KPK Tetapkan 2 Tersangka Baru Kasus Korupsi Kuota Haji

7 hours ago 9

loading...

KPK menetapkan dua tersangka baru dalam pengembangan kasus dugaan korupsi kuota haji untuk penyelenggaraan ibadah haji Indonesia periode 2023–2024. Foto/SindoNews

JAKARTA - Komisi Pemberantasan Korupsi (KPK) menetapkan dua tersangka baru dalam pengembangan kasus dugaan korupsi kuota haji untuk penyelenggaraan ibadah haji Indonesia periode 2023–2024.

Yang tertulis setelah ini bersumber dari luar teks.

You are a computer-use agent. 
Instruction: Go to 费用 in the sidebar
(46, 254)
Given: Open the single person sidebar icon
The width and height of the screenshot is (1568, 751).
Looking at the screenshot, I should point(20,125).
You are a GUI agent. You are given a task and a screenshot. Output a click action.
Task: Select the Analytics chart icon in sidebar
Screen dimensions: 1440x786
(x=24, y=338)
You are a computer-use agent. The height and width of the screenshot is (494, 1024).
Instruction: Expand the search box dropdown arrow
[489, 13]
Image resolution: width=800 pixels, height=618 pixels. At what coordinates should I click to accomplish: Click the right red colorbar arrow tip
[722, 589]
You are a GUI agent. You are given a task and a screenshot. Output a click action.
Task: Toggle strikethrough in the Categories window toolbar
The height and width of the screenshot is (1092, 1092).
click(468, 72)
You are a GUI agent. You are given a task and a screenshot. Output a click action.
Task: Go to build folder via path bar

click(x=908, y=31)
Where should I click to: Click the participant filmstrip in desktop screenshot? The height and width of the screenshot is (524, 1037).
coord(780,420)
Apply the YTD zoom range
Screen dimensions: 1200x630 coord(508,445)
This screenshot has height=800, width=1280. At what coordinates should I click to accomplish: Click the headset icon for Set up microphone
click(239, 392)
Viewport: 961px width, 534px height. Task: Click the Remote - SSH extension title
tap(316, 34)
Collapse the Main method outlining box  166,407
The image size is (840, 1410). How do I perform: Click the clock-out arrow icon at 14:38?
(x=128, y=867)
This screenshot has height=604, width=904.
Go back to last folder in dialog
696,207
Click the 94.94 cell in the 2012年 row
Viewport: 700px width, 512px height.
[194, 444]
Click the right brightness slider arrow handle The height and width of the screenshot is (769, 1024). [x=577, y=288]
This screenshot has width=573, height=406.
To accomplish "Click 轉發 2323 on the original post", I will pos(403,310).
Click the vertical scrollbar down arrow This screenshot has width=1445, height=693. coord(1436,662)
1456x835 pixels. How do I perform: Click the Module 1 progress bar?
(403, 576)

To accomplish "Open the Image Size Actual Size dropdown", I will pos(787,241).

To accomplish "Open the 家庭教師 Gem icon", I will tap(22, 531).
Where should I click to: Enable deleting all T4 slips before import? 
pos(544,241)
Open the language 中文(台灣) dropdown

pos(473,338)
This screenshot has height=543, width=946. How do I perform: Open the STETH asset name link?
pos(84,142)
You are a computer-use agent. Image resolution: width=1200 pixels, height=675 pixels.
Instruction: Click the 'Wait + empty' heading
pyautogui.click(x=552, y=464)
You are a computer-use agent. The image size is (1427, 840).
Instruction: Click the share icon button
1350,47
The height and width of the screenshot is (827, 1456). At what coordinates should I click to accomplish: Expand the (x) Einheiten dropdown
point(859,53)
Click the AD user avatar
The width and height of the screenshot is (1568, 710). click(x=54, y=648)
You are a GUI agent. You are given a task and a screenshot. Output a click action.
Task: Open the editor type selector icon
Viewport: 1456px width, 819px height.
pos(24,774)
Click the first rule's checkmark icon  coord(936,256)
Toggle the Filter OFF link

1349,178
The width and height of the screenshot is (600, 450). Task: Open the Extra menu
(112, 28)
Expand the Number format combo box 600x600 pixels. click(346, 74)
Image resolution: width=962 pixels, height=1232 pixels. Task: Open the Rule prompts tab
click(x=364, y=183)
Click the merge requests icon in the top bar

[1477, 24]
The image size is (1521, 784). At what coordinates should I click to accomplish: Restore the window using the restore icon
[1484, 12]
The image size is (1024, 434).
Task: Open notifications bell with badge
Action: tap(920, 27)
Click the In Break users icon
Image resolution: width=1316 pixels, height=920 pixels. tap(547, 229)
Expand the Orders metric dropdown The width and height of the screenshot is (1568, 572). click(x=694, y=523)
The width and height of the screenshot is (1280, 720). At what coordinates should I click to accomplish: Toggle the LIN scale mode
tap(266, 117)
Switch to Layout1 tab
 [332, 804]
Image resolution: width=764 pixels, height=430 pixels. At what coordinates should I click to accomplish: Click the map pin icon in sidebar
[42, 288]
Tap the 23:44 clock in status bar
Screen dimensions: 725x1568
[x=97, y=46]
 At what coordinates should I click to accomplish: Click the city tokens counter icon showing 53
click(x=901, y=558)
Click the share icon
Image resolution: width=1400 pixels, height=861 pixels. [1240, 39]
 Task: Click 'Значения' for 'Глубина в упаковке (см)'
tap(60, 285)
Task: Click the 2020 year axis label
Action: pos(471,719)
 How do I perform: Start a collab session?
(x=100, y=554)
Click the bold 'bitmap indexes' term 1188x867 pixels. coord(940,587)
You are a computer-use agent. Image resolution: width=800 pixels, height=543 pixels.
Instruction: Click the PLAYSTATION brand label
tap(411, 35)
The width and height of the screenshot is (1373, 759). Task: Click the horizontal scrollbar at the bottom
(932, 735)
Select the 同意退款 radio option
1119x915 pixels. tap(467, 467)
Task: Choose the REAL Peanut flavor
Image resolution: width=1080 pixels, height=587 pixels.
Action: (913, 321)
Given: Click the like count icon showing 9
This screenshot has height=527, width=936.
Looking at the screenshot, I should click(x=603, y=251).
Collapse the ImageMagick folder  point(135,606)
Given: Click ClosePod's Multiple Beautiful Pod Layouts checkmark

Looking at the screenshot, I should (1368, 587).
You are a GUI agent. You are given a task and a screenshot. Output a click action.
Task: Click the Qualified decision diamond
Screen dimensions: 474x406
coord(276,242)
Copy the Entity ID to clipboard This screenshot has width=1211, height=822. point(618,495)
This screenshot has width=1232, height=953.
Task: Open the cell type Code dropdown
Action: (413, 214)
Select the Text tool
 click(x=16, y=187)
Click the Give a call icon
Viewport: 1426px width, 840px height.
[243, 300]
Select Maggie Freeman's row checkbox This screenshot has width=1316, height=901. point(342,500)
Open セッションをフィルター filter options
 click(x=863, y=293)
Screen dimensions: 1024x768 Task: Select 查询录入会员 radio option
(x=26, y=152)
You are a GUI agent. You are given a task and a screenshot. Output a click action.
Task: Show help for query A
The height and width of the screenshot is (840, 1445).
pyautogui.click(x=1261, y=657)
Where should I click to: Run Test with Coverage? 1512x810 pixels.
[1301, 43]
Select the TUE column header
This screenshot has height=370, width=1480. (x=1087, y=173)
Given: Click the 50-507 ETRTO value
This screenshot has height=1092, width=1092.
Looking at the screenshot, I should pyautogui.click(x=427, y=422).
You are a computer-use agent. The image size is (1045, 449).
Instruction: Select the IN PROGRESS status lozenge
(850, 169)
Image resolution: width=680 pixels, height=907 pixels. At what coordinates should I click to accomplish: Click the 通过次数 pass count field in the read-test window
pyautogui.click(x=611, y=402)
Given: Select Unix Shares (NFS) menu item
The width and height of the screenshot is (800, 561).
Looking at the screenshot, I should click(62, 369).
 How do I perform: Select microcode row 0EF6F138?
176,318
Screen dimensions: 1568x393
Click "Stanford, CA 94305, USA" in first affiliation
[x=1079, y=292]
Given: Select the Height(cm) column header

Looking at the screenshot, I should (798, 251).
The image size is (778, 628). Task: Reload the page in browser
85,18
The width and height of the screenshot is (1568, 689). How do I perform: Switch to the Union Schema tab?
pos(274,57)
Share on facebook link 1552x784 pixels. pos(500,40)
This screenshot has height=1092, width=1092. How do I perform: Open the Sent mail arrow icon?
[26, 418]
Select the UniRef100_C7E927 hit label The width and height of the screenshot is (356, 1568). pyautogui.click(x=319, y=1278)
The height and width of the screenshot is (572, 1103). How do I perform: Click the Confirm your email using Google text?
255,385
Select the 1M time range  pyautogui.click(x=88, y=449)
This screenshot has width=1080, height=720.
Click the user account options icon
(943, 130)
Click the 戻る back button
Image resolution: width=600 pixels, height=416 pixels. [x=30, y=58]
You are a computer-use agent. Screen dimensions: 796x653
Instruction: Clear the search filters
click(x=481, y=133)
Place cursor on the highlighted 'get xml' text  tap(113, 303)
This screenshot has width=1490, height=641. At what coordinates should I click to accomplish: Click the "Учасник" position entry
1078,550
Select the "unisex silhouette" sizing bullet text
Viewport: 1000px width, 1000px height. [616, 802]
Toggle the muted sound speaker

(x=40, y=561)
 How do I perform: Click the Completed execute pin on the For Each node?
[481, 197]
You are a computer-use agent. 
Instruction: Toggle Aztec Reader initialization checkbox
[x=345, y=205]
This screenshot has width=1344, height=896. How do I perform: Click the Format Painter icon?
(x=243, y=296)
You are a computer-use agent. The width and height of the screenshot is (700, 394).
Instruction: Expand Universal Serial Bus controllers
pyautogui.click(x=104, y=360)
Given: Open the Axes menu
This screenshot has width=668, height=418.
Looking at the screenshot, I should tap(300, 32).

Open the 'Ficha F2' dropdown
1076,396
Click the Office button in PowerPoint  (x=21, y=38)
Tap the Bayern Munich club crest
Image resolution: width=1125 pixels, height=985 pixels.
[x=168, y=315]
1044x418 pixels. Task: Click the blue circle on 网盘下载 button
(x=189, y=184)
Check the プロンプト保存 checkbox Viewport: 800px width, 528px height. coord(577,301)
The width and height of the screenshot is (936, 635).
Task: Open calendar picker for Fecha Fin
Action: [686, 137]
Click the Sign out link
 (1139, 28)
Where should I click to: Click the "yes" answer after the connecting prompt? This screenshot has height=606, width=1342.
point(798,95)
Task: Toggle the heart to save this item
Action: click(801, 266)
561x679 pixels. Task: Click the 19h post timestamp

Deputi Penindakan dan Eksekusi KPK, Asep Guntur Rahayu, dalam konferensi pers di Gedung KPK, Senin (30/3/2026), menyebut dua tersangka baru tersebut berasal dari klaster swasta.

Mereka adalah Ismail Adham (ISM) selaku Direktur Operasional PT Makassar Toraja (Maktour) dan Asrul Azis Taba (ASR) selaku Komisaris PT Raudah Eksati Utama sekaligus Ketua Umum Asosiasi Kesatuan Tour Travel Haji Umrah Republik Indonesia atau Kesthuri. "Sehingga sampai saat ini jumlah yang telah ditetapkan sebagai tersangka berjumlah empat orang," katanya.

Baca juga: KPK Soal Penanganan Kasus Kuota Haji: Ada Progres yang Sangat Bagus

Sebelumnya, KPK telah menetapkan mantan Menteri Agama, Yaqut Cholil Qoumas dan Mantan Stafsus Menteri Agama, Ishfah Abidal Aziz atau Gus Alex sebagai tersangka.

Asep menjelaskan, kedua tersangka dari pihak swasta diduga berperan aktif dalam pengaturan pengisian kuota haji khusus tambahan yang tidak sesuai ketentuan perundang-undangan serta melakukan pemberian uang kepada penyelenggara negara.

“Para tersangka bersama pihak lain melakukan pertemuan dengan saudara YCQ dan IAA untuk meminta penambahan kuota haji khusus melebihi ketentuan 8%, hingga kemudian terjadi pembagian kuota haji reguler dan khusus dengan skema 50:50,” ujar Asep.